Over those years in which we witnessed my mother’s decline, in which life external to the planet of my family went on, I often thought of my time in Mysore and practicing ashtanga with Sri Sheshadri, and the love he endowed upon my spirit and flesh to help me move in ways that were counterintuitive – in ways that looked painful to the inexperienced eye – and yet were cleansing and grounding, and over time, opened me up to endless possibilities. I thought of those weeks which turned into months after the hurricanes when I got to live with my parents, and relished how lucky I was to have that time with them in my adult life. It was the last time we had together when everyone was still healthy and carefree. The universe and its mysterious ways were mine if I accepted them. If I didn’t oppose the chain of being, then everything was on my side, propelling me forward, into, beyond, regardless of the challenges I met along the way.
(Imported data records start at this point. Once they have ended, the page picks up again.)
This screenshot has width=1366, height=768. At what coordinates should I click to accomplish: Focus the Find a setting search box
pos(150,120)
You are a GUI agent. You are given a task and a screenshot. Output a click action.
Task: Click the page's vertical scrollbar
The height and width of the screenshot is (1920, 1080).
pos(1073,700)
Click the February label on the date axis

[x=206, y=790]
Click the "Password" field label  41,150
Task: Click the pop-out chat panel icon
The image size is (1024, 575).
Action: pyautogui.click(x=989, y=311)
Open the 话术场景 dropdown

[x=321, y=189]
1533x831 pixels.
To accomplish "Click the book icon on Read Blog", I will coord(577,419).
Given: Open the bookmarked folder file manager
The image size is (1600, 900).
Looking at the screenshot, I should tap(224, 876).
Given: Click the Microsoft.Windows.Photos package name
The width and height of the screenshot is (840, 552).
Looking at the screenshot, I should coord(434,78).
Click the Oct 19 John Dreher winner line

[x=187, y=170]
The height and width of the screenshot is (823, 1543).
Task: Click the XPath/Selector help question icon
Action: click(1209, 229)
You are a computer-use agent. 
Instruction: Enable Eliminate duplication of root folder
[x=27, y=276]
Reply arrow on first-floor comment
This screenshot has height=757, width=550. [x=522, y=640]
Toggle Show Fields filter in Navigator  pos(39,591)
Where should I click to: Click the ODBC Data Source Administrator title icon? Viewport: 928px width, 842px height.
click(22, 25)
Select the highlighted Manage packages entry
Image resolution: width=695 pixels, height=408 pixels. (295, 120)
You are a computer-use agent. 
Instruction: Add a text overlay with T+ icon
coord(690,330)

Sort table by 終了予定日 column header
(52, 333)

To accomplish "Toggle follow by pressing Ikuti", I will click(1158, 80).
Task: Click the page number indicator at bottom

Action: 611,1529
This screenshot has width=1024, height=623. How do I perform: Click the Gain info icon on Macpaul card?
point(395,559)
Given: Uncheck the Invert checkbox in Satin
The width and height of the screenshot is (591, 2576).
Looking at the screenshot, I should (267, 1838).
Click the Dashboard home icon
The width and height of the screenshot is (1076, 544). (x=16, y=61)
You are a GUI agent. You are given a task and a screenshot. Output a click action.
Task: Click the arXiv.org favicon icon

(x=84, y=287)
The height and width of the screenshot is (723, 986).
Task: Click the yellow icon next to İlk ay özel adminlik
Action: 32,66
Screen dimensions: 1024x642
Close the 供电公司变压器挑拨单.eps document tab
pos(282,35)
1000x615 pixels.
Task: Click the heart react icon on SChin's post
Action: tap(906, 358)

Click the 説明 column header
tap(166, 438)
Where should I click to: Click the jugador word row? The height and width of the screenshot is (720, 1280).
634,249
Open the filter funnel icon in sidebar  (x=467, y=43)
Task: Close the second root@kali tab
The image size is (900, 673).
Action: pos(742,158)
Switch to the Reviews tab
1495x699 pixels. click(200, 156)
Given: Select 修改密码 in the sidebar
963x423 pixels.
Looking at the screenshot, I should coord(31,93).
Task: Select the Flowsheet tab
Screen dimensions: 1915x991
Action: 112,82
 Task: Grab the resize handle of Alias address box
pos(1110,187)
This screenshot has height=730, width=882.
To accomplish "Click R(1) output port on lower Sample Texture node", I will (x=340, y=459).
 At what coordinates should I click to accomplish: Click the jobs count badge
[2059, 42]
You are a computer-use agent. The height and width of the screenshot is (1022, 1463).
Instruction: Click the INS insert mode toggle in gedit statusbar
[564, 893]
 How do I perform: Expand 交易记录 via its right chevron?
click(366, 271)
When we were leaving India, softer and perhaps more mindful versions of ourselves, Michele and I had sat together in the London airport lounge, laughing over anything and everything as we picked at snacks and tea. Then, hours later, immersed in conversation, we heard and then recognized our names being announced in the lounge – our flights were in final boarding. It was last call. It would have been so easy to stay, to let the holiday continue, to put off returning for one more day, but we grabbed our things, and ran off to make our flights, to rejoin our lives, to return. We rushed forward in the airport, our hearts and minds open, into all that was to be – imperfect and heart breaking, and wonderful, too.